=== Begin Enclosure ===
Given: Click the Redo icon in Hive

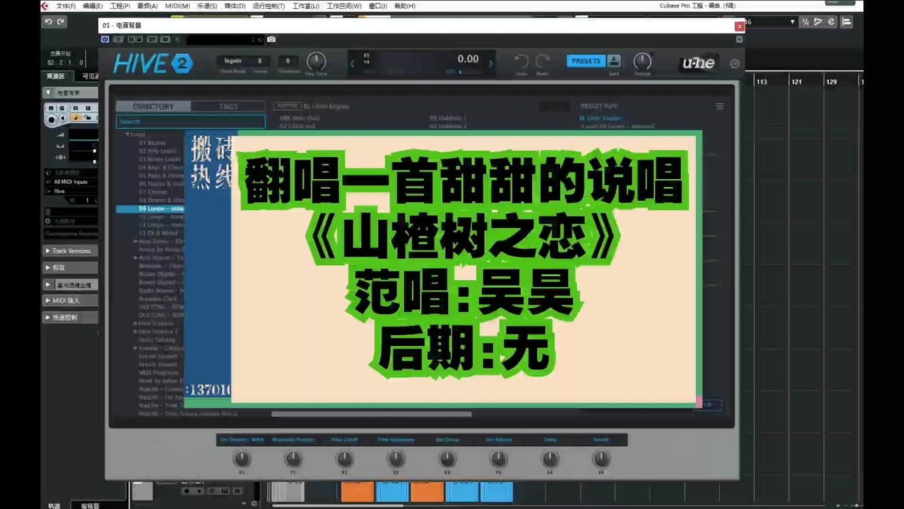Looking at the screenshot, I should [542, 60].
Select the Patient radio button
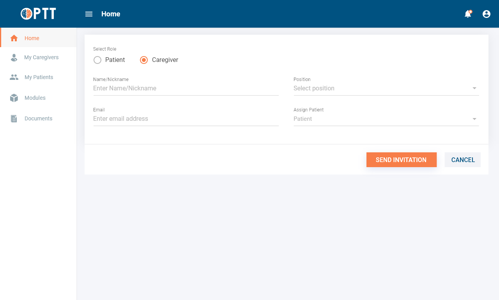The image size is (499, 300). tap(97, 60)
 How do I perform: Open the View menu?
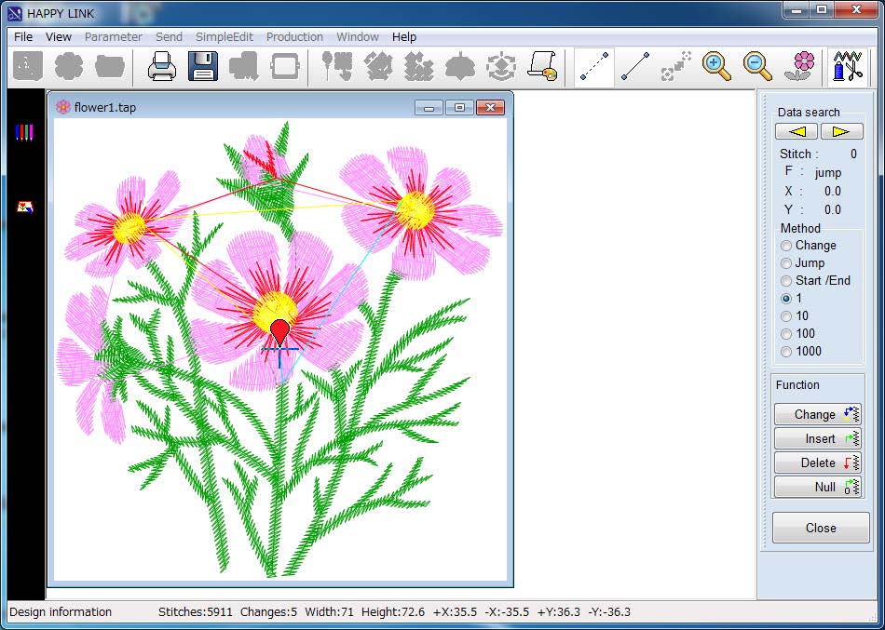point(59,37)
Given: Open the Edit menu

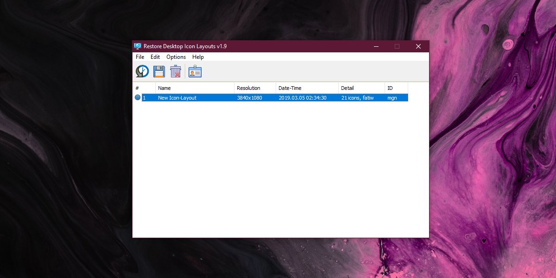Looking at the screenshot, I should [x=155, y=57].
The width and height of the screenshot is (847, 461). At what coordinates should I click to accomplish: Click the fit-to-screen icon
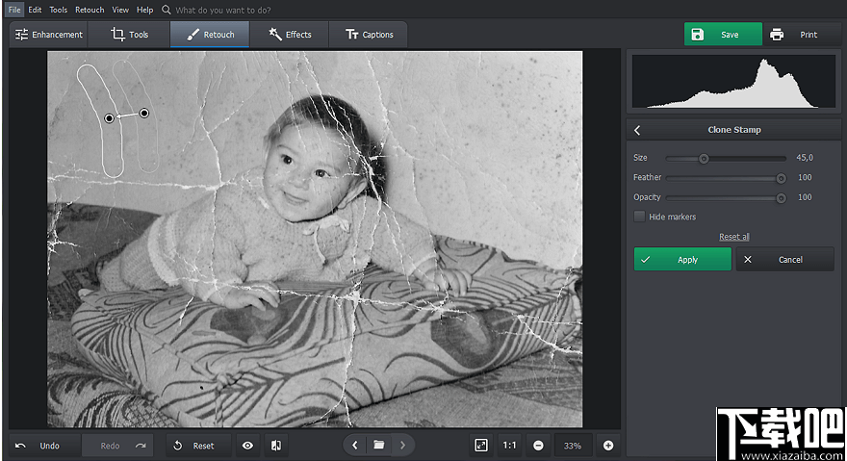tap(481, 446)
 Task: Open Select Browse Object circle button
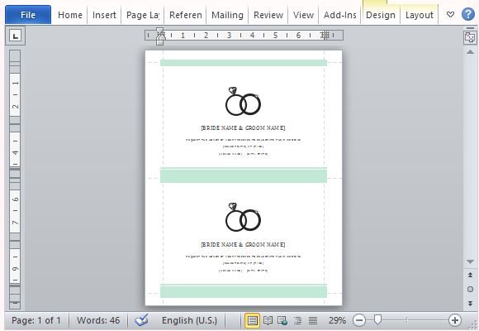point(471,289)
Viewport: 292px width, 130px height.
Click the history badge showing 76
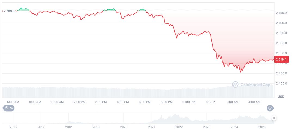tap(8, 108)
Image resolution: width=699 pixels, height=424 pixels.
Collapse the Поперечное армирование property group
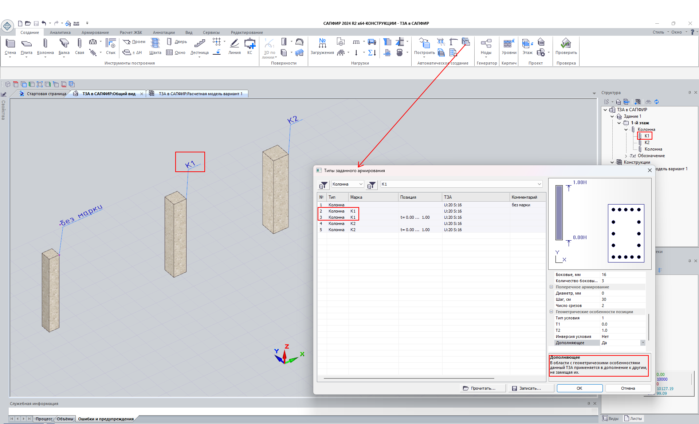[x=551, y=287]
=== End Enclosure ===
=== Begin Enclosure ===
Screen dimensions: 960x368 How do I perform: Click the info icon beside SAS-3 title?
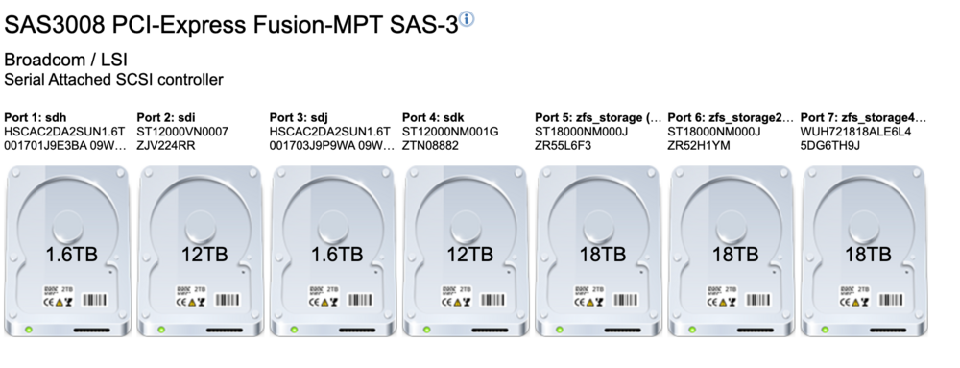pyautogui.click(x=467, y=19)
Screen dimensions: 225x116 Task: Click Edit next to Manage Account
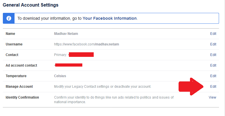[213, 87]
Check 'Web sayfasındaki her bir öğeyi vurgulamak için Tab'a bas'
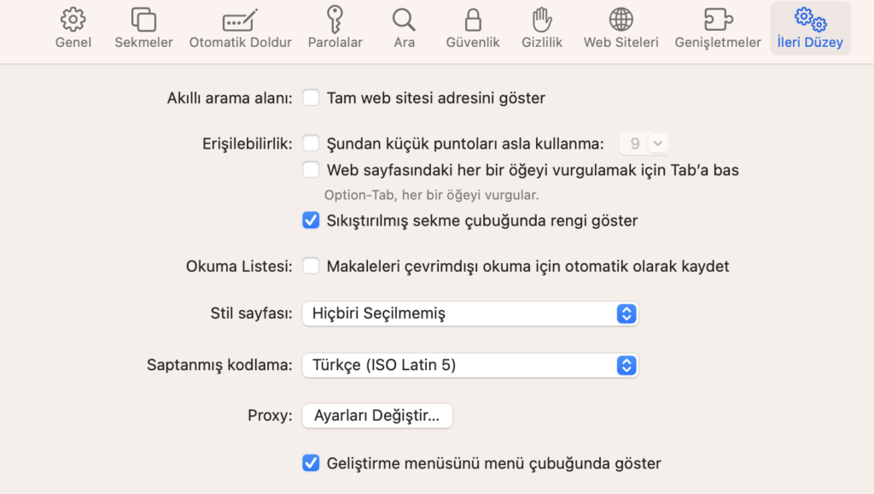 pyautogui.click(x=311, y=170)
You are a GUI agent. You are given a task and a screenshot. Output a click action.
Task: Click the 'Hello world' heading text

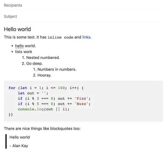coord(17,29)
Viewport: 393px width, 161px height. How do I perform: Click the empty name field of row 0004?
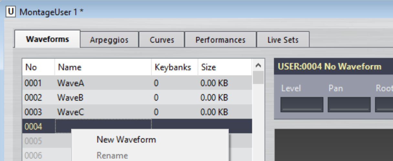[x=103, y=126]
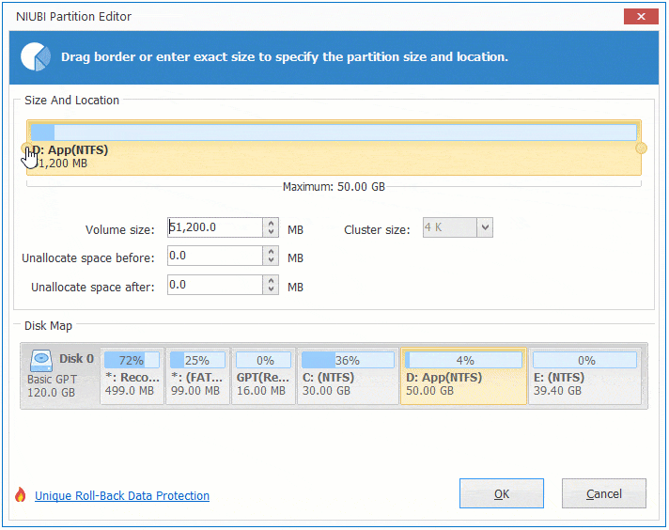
=== End Enclosure ===
=== Begin Enclosure ===
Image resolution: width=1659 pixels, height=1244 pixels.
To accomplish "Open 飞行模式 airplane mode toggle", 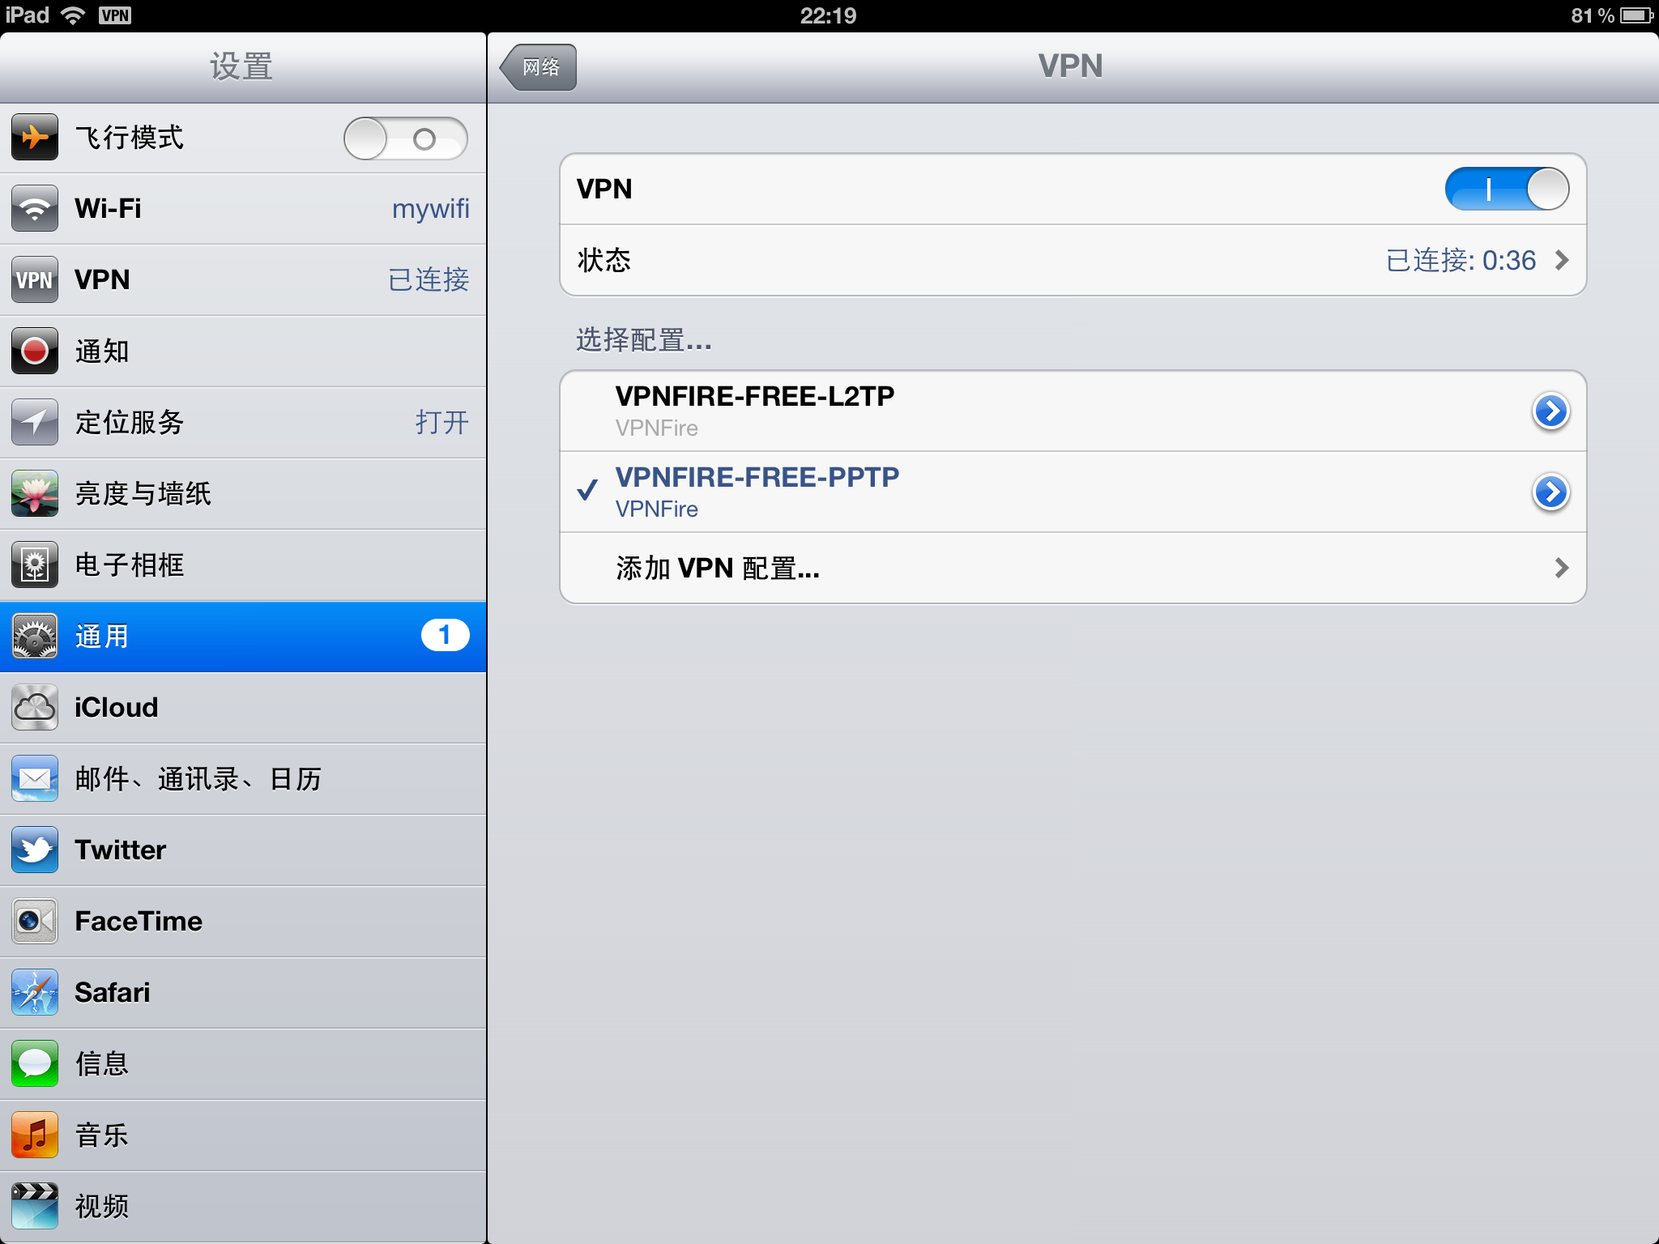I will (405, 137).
=== End Enclosure ===
Your instructions → Select all lines in the listing that include the word "resolution".

Answer area →
Image resolution: width=699 pixels, height=424 pixels.
Image resolution: width=1659 pixels, height=1244 pixels.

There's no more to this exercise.